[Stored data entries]
++++
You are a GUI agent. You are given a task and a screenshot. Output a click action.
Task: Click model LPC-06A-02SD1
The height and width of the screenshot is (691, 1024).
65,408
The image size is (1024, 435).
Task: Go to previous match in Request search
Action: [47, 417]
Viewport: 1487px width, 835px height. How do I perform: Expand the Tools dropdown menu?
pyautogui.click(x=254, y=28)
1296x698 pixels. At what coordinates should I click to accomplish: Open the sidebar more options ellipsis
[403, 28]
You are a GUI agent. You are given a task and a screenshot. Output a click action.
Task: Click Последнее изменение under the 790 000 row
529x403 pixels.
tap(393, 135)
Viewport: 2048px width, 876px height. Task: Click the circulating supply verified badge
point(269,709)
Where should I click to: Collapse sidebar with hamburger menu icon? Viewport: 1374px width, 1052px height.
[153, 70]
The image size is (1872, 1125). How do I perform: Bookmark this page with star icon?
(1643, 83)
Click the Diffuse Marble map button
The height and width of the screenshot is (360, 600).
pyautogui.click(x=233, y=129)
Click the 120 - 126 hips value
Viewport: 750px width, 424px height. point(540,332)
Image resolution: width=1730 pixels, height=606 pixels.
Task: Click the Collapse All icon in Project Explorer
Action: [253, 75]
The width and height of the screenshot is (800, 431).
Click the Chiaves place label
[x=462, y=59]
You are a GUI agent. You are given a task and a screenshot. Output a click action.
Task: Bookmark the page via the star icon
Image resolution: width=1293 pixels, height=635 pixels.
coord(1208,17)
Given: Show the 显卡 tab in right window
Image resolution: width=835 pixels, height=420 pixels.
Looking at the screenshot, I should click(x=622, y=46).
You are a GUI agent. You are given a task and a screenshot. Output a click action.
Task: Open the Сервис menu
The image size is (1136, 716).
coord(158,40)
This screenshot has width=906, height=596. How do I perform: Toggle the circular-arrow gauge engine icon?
++++
Beginning with the line that has "Image resolution: width=835", set down every line of the entries above through the final one, unchanged.

Image resolution: width=835 pixels, height=420 pixels.
Looking at the screenshot, I should click(x=622, y=46).
You are a GUI agent. You are given a task and a screenshot. Output a click action.
Task: Open the Сервис menu
The image size is (1136, 716).
coord(158,40)
This screenshot has width=906, height=596. How do I perform: Toggle the circular-arrow gauge engine icon?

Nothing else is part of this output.